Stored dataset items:

-------

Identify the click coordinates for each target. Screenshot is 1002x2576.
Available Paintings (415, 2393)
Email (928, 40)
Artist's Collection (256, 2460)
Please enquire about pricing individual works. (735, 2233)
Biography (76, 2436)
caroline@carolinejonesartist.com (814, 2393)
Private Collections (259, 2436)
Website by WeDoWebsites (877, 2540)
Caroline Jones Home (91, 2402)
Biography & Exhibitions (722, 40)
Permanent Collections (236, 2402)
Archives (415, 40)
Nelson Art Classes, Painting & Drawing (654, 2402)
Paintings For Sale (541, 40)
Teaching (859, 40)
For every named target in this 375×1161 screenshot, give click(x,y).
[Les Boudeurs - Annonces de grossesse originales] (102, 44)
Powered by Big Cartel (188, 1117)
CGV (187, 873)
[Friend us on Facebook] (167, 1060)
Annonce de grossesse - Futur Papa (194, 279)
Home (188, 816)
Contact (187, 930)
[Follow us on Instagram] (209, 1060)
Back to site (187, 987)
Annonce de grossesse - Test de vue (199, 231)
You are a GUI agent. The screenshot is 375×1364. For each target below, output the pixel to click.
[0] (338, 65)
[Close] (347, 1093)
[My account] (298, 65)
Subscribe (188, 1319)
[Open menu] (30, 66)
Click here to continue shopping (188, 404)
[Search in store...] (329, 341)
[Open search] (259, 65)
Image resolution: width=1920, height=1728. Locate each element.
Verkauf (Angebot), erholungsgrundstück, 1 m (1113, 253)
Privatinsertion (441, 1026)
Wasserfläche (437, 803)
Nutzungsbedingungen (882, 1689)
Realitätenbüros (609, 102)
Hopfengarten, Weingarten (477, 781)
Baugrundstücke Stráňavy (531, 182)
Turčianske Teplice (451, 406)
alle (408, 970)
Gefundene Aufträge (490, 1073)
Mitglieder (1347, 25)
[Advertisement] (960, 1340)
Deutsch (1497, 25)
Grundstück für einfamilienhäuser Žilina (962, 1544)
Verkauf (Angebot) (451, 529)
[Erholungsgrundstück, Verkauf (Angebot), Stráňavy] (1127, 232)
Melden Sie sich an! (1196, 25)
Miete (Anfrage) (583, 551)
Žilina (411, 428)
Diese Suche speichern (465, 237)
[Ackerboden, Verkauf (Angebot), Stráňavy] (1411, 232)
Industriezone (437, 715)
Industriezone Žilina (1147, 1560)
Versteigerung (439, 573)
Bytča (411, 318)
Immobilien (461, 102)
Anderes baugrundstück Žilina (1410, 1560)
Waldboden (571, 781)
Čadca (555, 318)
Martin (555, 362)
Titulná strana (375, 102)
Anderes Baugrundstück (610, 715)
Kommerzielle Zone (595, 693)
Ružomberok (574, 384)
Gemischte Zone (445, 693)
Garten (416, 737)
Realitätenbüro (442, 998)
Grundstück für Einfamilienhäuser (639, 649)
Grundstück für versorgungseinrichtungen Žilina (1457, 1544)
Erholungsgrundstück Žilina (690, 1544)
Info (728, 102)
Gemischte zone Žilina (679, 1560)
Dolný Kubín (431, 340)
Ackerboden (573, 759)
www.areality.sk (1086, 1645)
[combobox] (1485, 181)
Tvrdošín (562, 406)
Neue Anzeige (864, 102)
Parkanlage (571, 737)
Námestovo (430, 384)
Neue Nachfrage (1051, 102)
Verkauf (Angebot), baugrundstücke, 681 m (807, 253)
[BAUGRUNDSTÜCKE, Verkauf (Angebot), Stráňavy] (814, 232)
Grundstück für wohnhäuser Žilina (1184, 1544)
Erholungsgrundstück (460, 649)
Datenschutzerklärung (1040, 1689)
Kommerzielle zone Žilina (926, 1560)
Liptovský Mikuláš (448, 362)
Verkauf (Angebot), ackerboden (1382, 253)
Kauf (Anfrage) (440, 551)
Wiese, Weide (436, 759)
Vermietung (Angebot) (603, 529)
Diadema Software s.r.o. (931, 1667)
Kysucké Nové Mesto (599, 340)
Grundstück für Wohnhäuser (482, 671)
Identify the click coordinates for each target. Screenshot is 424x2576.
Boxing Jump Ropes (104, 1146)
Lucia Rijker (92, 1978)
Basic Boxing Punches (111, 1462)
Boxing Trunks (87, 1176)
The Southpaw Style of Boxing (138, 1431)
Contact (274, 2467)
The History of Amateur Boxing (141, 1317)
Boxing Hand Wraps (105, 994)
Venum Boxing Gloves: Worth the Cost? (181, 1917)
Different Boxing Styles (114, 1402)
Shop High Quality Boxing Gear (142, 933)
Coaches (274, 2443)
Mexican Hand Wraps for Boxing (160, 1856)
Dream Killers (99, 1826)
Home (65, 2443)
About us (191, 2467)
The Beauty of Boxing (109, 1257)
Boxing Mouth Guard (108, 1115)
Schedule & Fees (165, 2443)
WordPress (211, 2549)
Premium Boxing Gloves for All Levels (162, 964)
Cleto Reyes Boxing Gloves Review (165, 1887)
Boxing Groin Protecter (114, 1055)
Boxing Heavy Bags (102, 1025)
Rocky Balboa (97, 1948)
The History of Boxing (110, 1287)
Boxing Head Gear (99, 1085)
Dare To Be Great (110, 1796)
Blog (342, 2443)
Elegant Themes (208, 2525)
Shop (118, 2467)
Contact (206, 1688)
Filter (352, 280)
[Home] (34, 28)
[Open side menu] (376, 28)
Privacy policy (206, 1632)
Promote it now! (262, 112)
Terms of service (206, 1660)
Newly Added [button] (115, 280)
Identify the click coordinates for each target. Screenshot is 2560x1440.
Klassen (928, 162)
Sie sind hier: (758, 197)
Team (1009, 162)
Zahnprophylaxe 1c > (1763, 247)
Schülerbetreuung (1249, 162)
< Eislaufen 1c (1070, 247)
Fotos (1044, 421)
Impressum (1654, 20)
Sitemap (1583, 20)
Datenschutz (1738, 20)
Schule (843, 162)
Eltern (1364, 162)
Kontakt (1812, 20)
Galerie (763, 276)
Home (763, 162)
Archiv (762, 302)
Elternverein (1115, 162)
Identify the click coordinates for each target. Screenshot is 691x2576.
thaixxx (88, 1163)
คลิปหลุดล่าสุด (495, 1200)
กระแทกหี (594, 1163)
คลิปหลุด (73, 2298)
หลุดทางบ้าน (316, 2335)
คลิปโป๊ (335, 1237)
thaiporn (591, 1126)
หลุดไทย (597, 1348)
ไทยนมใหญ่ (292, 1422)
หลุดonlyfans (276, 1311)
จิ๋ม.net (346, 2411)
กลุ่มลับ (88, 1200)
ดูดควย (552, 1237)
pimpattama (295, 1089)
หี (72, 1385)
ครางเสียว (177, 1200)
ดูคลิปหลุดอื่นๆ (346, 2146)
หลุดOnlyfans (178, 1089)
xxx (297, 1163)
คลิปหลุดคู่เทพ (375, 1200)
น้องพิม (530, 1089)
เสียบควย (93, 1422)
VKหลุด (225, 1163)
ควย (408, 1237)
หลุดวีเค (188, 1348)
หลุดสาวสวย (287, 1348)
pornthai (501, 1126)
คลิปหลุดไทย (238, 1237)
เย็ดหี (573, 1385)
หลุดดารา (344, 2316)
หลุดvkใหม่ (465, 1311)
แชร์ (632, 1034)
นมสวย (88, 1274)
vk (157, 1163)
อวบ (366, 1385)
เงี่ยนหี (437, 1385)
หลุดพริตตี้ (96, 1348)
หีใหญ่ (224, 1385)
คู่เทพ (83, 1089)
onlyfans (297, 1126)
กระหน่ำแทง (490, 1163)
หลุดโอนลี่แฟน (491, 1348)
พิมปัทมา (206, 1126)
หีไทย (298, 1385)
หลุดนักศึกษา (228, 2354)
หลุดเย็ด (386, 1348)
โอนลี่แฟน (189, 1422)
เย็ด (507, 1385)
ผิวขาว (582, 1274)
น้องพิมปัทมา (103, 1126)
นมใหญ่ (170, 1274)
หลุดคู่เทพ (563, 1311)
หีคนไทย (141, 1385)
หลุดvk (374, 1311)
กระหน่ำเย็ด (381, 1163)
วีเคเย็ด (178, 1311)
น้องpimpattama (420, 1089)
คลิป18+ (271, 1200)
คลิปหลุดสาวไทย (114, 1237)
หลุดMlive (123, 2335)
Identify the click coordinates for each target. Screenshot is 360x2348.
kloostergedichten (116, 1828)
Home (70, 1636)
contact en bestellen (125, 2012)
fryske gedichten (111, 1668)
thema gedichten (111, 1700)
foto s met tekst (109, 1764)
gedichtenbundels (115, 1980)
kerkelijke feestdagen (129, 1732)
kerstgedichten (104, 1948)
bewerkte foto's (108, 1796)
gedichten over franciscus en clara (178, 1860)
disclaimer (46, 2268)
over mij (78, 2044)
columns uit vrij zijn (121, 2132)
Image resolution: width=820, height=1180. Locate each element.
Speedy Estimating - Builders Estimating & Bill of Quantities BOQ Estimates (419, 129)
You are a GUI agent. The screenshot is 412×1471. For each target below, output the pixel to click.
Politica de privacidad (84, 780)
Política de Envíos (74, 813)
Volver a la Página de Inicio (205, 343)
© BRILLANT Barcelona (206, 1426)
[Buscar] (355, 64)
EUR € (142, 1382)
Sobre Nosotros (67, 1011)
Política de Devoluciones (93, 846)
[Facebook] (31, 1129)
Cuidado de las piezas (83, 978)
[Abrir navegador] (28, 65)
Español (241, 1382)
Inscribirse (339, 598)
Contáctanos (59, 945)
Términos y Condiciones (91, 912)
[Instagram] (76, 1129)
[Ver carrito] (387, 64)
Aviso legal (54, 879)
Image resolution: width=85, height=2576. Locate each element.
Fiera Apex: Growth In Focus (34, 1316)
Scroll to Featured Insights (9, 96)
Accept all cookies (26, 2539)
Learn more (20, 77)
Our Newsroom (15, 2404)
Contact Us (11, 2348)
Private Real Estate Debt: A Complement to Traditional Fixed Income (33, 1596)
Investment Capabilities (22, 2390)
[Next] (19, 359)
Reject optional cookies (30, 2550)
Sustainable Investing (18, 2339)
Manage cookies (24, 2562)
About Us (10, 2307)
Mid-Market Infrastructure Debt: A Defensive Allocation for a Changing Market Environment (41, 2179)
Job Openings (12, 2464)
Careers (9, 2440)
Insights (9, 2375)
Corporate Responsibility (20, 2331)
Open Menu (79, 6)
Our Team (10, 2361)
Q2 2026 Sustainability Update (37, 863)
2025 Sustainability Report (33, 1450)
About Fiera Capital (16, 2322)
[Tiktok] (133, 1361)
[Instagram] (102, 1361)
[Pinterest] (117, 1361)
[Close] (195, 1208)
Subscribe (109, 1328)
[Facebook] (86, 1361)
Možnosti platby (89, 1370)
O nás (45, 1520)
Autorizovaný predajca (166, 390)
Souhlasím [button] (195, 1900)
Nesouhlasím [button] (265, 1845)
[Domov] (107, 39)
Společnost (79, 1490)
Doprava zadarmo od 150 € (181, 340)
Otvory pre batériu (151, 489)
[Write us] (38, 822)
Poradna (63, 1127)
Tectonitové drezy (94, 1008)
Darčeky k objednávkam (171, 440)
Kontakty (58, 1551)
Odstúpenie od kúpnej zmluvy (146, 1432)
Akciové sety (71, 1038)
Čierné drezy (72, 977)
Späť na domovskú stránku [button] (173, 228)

-------

-- PROBLEM --
Using the records above, copy word for word the line with "Námestovo (430, 384)", the line with "The History of Amateur Boxing (141, 1317)", and every line between them.

-- OUTPUT BELOW --
Námestovo (430, 384)
Neue Nachfrage (1051, 102)
Verkauf (Angebot), baugrundstücke, 681 m (807, 253)
[BAUGRUNDSTÜCKE, Verkauf (Angebot), Stráňavy] (814, 232)
Grundstück für wohnhäuser Žilina (1184, 1544)
Erholungsgrundstück (460, 649)
Datenschutzerklärung (1040, 1689)
Kommerzielle zone Žilina (926, 1560)
Liptovský Mikuláš (448, 362)
Verkauf (Angebot), ackerboden (1382, 253)
Kauf (Anfrage) (440, 551)
Wiese, Weide (436, 759)
Vermietung (Angebot) (603, 529)
Diadema Software s.r.o. (931, 1667)
Kysucké Nové Mesto (599, 340)
Grundstück für Wohnhäuser (482, 671)
Identify the click coordinates for each target. Screenshot is 424x2576.
Boxing Jump Ropes (104, 1146)
Lucia Rijker (92, 1978)
Basic Boxing Punches (111, 1462)
Boxing Trunks (87, 1176)
The Southpaw Style of Boxing (138, 1431)
Contact (274, 2467)
The History of Amateur Boxing (141, 1317)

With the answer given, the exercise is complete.